▶ What needs to be done
For the material that follows, list every line containing the word "agent".

▶ Entries shown
[Start of Attachment]

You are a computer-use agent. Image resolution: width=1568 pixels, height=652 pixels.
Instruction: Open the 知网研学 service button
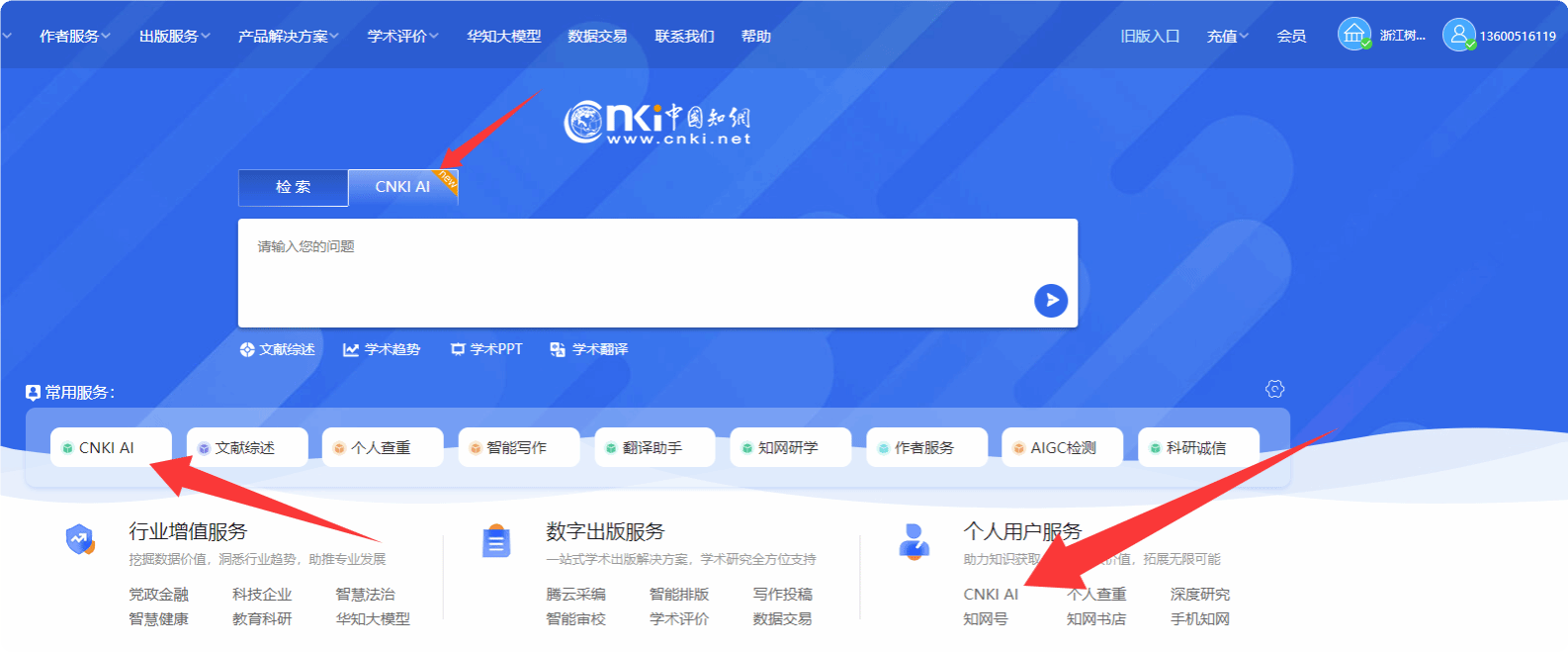pyautogui.click(x=789, y=447)
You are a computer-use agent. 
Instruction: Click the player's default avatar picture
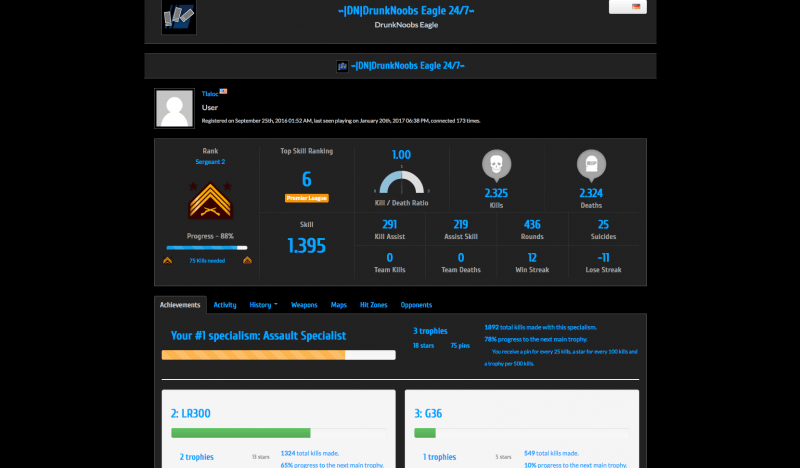tap(174, 108)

[End of Attachment]

▶ Solved exercise
You are a computer-use agent. Image resolution: width=1568 pixels, height=652 pixels.
You are a computer-use agent. 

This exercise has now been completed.